With the proposed method, the FA in the column and crus of the fornix is constant (Fig. 2). The body of the fornix has an increasing FA. The mean diffusivities are more constant in the proposed method than with the classical.

3.4 Comparison of Preterm-Born and Term-Born Young Adults

We compare fornix DTI parameters as calculated with M2 (upsampling DWI to \(T_1\)-space and fitting the tensor) and M3 (proposed) in Fig. 3. The MD in the fornix is higher in general for the classical approach compared to ours. In the classical approach, there is a significant difference in the MD with the subject group having higher MD (p \(\le \) 0.0005), which does not appear with the proposed method. Both approaches measure higher mean FA in the control group, but neither is significant when accounting for multiple comparisons. The fitting took less than a minute for each subject.

4 Discussion

Our method achieves consistent and accurate parameter estimates for small regions in partial volume. Although interpolating data reveals some details that are hidden at low resolution [7], interpolation of downsampled HCP data biased the results of the measured diffusion parameters in the fornix. FA values in all parts of the fornix tended to be underestimated and diverged from FA estimates in other white matter regions. This means that the local surroundings of the fornix biased the diffusion results, which our method was able to address.

There is promise in using this approach in subject groups, such as the preterm-born young adults in this study. Our approach reduces the impact of partial volume on measuring the properties of the fornix. The lower MD we measured for both subjects and controls is in accord with this. The higher FA values suggest that we are able to measure the diffusion in the highly-anisotropic region of the fornix with less impact from the surrounding cerebrospinal fluid. While this is not a conclusive result, due to the small number of subjects, it is a promising sign. There is some evidence from both methods that preterm-born adults have lower FA in the fornix than controls, which is congruent with the known result that preterm-born adults exhibit lower FA values in white matter.

While there are a range of biophysical compartment models in use in diffusion imaging, most of these rely on multi-shell data to fit compartments in each voxel, or else have to heavily restrict the available parameters.

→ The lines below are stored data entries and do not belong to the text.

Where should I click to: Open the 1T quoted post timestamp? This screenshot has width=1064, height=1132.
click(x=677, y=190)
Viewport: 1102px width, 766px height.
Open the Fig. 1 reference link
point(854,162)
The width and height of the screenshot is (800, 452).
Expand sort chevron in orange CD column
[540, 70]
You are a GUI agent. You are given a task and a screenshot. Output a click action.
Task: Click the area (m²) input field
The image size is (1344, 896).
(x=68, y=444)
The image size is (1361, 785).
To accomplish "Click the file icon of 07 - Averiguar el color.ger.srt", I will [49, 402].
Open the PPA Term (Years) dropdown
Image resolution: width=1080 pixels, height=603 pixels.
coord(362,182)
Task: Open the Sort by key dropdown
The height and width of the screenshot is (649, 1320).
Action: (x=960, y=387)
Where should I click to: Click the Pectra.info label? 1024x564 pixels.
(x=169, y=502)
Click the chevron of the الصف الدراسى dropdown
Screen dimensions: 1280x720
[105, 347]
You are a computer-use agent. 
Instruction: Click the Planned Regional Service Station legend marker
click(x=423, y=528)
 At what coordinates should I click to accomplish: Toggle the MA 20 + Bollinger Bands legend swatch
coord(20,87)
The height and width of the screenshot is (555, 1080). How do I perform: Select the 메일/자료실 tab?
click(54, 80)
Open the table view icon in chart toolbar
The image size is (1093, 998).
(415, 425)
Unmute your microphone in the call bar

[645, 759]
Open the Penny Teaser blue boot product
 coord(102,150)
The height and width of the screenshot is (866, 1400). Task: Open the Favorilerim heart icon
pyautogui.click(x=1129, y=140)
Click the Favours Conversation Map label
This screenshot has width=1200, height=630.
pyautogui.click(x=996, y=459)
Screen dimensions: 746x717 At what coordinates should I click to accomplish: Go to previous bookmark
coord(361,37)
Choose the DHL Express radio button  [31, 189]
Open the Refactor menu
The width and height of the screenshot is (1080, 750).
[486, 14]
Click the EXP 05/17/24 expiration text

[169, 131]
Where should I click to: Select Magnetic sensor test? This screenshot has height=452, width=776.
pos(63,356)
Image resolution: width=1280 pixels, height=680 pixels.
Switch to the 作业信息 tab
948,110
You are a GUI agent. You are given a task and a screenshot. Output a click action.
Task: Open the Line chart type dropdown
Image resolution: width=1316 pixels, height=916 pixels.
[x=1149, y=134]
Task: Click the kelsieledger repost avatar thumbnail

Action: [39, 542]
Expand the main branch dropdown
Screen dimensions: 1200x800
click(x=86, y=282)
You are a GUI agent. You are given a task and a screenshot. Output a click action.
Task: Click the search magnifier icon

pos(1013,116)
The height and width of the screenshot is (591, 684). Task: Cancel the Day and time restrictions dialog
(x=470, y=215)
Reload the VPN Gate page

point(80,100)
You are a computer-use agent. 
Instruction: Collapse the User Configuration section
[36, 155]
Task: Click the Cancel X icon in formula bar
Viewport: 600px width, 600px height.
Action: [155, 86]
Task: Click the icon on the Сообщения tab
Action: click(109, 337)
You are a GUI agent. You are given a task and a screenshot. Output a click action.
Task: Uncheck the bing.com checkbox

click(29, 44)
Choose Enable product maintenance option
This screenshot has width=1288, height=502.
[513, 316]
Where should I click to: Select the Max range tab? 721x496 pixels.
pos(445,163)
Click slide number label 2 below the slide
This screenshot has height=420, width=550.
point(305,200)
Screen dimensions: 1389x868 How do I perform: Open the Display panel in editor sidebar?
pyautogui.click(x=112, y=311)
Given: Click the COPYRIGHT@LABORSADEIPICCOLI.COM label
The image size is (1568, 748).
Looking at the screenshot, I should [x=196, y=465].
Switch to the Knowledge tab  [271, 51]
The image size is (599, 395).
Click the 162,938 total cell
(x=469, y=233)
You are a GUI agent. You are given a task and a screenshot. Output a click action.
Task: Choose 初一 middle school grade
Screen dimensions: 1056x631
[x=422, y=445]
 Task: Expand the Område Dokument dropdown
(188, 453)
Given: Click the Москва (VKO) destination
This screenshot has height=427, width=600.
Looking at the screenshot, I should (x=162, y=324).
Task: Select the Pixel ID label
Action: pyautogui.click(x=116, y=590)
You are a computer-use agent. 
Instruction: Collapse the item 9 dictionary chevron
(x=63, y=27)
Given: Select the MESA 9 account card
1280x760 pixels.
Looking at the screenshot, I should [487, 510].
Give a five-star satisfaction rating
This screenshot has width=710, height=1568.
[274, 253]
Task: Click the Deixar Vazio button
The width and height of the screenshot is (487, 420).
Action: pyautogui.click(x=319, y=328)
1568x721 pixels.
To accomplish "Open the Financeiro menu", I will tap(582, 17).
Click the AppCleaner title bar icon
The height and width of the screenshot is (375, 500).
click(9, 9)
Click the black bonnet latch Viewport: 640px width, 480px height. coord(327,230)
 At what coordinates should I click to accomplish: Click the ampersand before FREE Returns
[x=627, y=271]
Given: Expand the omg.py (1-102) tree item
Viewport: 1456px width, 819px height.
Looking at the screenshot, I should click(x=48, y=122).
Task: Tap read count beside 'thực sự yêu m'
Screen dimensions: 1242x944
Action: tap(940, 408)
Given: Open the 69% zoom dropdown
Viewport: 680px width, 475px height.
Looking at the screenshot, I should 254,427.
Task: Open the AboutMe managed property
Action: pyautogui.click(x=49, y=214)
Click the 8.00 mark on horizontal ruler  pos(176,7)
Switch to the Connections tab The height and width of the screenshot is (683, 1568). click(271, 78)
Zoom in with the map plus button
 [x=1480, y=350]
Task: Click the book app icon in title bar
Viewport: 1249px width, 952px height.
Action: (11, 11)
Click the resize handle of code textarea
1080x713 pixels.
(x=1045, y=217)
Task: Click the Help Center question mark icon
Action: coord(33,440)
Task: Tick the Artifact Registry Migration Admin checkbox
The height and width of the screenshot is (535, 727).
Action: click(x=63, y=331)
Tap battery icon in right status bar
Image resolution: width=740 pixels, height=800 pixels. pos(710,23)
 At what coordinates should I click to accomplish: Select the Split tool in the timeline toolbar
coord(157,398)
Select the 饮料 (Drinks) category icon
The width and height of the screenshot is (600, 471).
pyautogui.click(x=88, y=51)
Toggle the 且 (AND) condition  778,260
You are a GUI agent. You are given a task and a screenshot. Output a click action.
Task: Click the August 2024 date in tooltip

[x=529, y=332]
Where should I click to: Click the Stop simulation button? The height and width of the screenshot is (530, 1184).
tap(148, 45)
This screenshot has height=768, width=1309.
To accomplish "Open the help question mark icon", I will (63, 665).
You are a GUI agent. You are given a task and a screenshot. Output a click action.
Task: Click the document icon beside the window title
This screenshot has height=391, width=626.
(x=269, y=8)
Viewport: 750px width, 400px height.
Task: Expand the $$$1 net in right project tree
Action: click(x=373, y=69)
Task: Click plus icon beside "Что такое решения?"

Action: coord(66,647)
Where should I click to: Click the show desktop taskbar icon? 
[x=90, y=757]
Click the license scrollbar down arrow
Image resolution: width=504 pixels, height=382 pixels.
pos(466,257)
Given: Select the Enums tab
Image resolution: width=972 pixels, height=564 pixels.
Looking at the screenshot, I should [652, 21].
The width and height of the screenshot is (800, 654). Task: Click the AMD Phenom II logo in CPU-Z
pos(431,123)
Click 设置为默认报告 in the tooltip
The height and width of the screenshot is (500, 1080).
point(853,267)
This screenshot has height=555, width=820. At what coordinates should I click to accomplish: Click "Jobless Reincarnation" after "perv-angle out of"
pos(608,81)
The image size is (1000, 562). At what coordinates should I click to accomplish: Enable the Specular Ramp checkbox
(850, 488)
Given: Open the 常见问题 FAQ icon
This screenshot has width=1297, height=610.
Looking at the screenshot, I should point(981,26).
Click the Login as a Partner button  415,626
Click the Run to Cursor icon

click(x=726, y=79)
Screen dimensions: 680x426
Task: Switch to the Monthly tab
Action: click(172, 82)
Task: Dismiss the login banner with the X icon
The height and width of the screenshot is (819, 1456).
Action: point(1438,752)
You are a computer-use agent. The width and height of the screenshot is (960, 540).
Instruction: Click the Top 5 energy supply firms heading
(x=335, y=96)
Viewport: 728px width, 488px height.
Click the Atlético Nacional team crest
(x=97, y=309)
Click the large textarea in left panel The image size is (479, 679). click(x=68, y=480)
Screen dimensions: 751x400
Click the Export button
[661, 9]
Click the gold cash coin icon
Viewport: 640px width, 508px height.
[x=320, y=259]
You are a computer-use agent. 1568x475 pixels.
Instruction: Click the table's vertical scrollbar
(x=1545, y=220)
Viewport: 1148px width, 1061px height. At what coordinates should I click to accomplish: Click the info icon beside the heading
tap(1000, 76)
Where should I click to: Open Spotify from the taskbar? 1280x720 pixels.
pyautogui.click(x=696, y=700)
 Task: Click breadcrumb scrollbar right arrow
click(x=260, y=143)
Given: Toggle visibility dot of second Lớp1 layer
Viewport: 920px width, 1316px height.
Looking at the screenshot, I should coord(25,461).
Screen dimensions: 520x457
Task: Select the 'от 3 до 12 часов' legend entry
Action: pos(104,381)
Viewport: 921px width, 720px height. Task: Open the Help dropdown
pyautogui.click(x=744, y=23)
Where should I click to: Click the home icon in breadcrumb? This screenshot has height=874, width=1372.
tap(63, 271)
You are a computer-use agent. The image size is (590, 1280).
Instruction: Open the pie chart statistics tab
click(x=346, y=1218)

We circumvent this by fitting on a per-tissue basis, by using information from a structural segmentation.

Another way to calculate diffusion parameters would be using super-resolution techniques. Image Quality Transfer [8] uses a machine-learning approach to super-resolve the diffusion data from diffusion tensors. For this particular method, it is unclear how generalisable the approach is without high-resolution training data from each scanner in use. Our validation only used 12 diffusion volumes, and no training data, which renders the method suitable to past datasets.

We show that it is feasible and possible to estimate diffusion parameters for regions that are small on the scale of diffusion MRI. In large, contiguous regions we achieved the same results as for the classical approach, of thresholding and averaging. We used the fornix as a region of interest to show that our approach was able to recover diffusion parameter estimates consistently, when the classical approach failed. Although results were good in the fornix, the model would have to be extended significantly to cope with geometry such as crossing fibres.

The presented approach achieves close-to gold-standard results with minimal processing time and requirements for the diffusion acquisition. This is because we aggregate data from all voxels in which a particular tissue is present, even in part. This type of approach fits conceptually with more sophisticated, multi-compartment models, in its representation of a voxel’s signal as coming from multiple sources.

In this work, we proposed a method to extract diffusion tensor parameters from tissue that has partial volume. We have validated the method using high-quality data from the HCP, and applied it in a new cohort of clinical interest.